Histologically, all thirteen cases demonstrated a predominantly exophytic architecture i.e. broad based growth with rounded projections covered by epithelium (Fig. 1A). Focal papillary growth i.e. thin, filiform projections with fibrovascular cores covered by epithelium were noted in 11 of 13 cases (85%) accounting for 5 to 30% of the growth pattern. All cases were lined by multilayered stratified squamous epithelium which transitions to ciliated pseudostratified columnar respiratory epithelium (Fig. 1B). Mucous cells were identified in 10 cases (77%) (Fig. 1C). Neutrophilic infiltrates including neutrophilic microabscesses were a consistent finding associated with the epithelium in all cases (Fig. 1D). Parakeratosis was noted in 5 cases (38%). Two cases, including one with parakeratosis, demonstrated a well-differentiated squamous cell carcinoma (Fig. 2A). The foci of carcinoma demonstrated a morphologic shift in that the squamous epithelium in these areas became thicker with a glassier, keratinized appearance as well as loss of neutrophils. The carcinoma had a broad based, pushing pattern of invasion (Fig. 2B). The carcinoma was associated with perineural invasion in one case (Fig. 2C).

Fig. 1 — Papilloma with squamous and respiratory features demonstrating an exophytic architecture with focal papillary growth (arrow) (A). The multilayered stratified squamous epithelium transitions to ciliated pseudostratified columnar epithelium (B). Mucous cells are a prominent feature in this case (C). Neutrophilic infiltrates were a consistent finding (D)

Fig. 2 — Well-differentiated squamous cell carcinoma arising in association with the papilloma with squamous and respiratory features. The papilloma fragments on the left of image have both multilayered squamous epithelium admixed with ciliated respiratory epithelium, the well-differentiated squamous cell carcinoma fragments on the right of image have thicker epithelium with a glassier, keratinized appearance (A). In this intact fragment invasion by the well-differentiated squamous cell carcinoma is apparent as broad pushing pattern (B), perineural invasion was also identified in this case (asterisk) (C)

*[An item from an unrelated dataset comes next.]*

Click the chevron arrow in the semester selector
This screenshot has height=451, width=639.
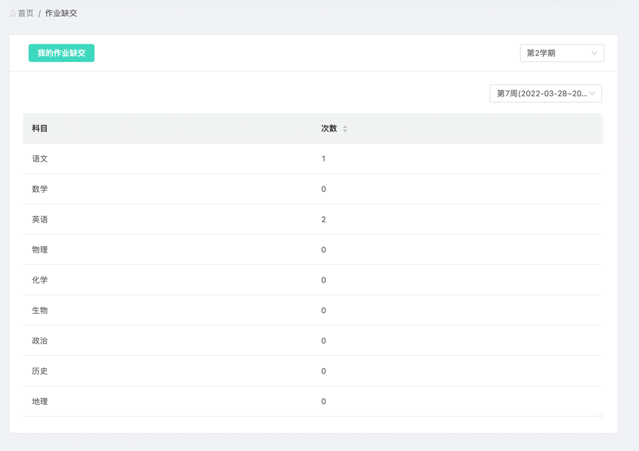[594, 53]
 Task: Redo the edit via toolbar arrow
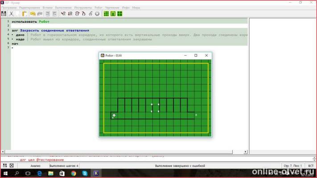(x=40, y=14)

Immunohistochemistry for p16 was considered negative in all cases, with staining ranging from 5 to 30% of tumor cells in a patchy distribution (Fig. 3A). In-situ hybridization for low-risk HPV subtypes was positive in 11 of 13 cases (85%) (Fig. 3B–D) including the two papillomas with associated squamous cell carcinomas. In 6 of the 11 low-risk HPV positive cases (55%), a positive signal was seen in both respiratory and squamous cells (Fig. 3D). In 3 of the 11 cases (27%) the respiratory component was cut-through and not present for evaluation on the ISH slide. And in 2 cases (18%) no convincing signal was found in the respiratory areas, though these areas were quite admixed with the squamous component making their distinction challenging on the ISH slide. All cases were negative for high-risk HPV subtypes.

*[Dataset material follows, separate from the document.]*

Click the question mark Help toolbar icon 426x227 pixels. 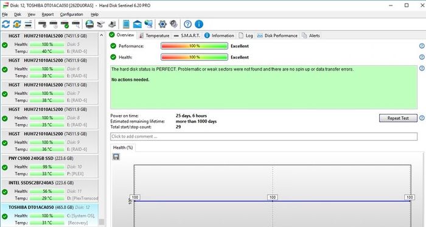[x=187, y=24]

Fig. 3 — p16 immunohistochemistry demonstrated patchy expression in both the papilloma and well-differentiated squamous cell carcinoma and was considered to be negative in both components (A). Refer to Fig. 2A for the corresponding hematoxylin and eosin-stained section. Chromogenic in-situ hybridization for low-risk HPV subtypes is positive in both the carcinoma (B) and the papilloma component (C). There is dot-like positivity in the ciliated columnar cells as well (arrow) (D). *Inset*: Hematoxylin and eosin-stained section from the corresponding area

All cases were initially treated by excision. In the two cases with associated well-differentiated squamous cell carcinoma, one patient received post-operative radiation while the other received both cisplatin-based chemotherapy and radiation. Follow-up was available for 11 patients (average of 2.8 years), 10 (77%) were alive and one patient was deceased from advanced staged laryngeal cancer which was not directly related to his papilloma. Two patients (15%) reportedly had a prior history of papillomas in the nasopharynx with their current cases, included in this study, representing recurrences of their prior disease. Of these two patients, one has been free of further recurrent disease over subsequent 8 years of follow-up. However, the other patient has had an ongoing history of nasopharyngeal papillomas since 1999 with multiple recurrences in 2000, 2001, 2005 and then 2017. Since the 2017 recurrence (specimen included in study) this patient has been free of further disease.

Discussion

Schneiderian papillomas can rarely occur outside the sinonasal tract and have been reported in the nasopharynx, oropharynx, oral cavity, hypopharynx, middle ear, mastoid, and lacrimal sac [4–20]. The largest series of Schneiderian-like papillomas of the pharynx was reported by Sulica et al. in 1999, in which they presented 16 cases that were identical to inverted papillomas [4]. Sulica et al. discussed the embryology of the upper aerodigestive tract and suggested that there might be an inclusion of Schneiderian mucosa in sites outside its normal range [4]. Based on their histologic description and the figures they provided, all the papillomas in their paper showed inverted growth with downward invagination of the proliferating epithelium, consistent with an inverted subtype [4]. There are also rare reports of the oncocytic subtype of Schneiderian papillomas occurring in the nasopharynx [17, 19]. However, in our series the papillomas that had squamous and respiratory features all demonstrated an exophytic or papillary growth pattern without significant downward invagination that was akin to the exophytic subtype of sinonasal Schneiderian papilloma.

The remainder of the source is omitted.